=== Begin Enclosure ===

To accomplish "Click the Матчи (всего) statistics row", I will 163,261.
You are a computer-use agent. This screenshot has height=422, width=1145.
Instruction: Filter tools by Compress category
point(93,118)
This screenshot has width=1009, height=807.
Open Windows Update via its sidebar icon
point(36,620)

=== End Enclosure ===
=== Begin Enclosure ===

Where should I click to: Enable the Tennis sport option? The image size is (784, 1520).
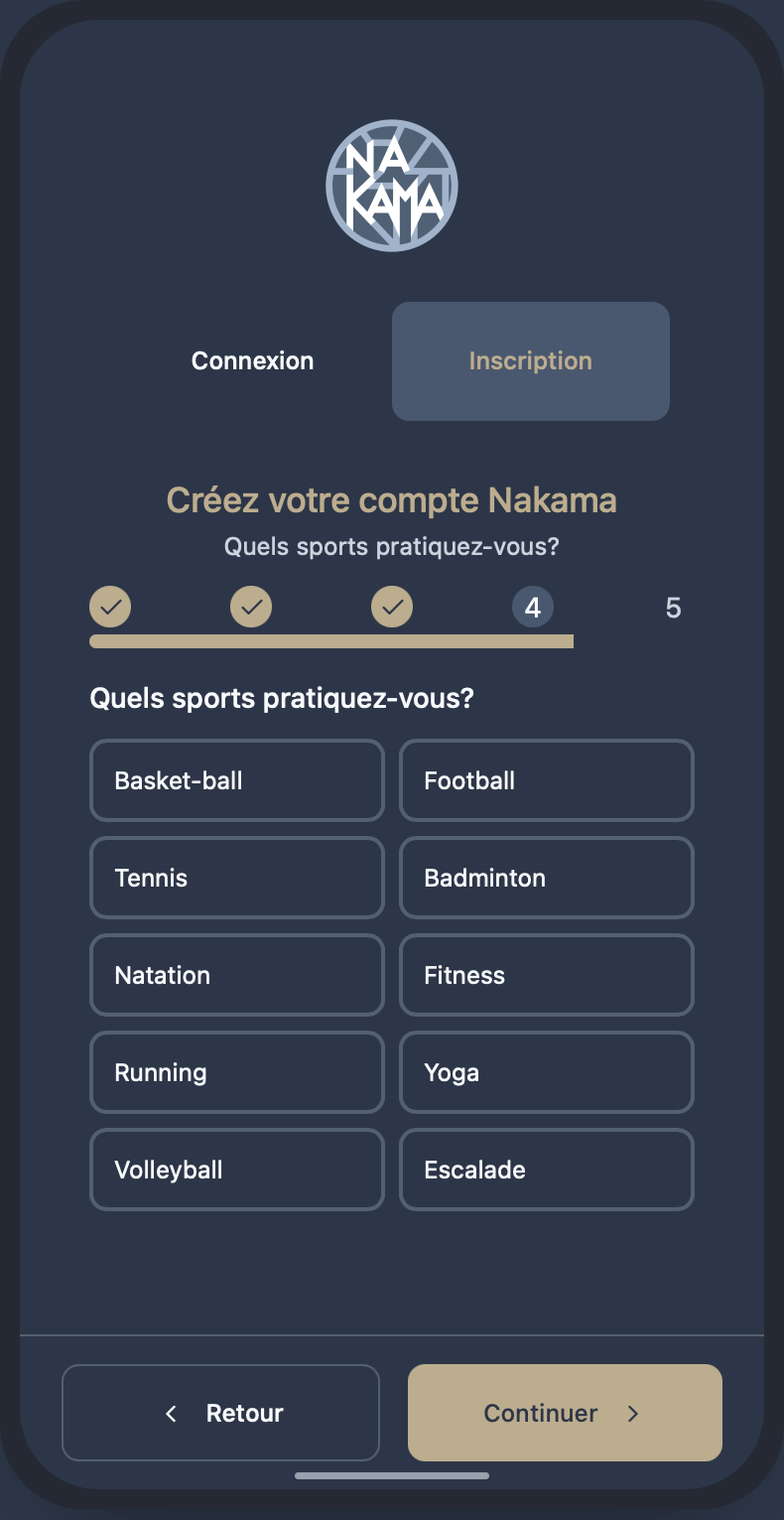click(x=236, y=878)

=== End Enclosure ===

Please state how many lines of the records hold the word "width", and write nothing but that number.

2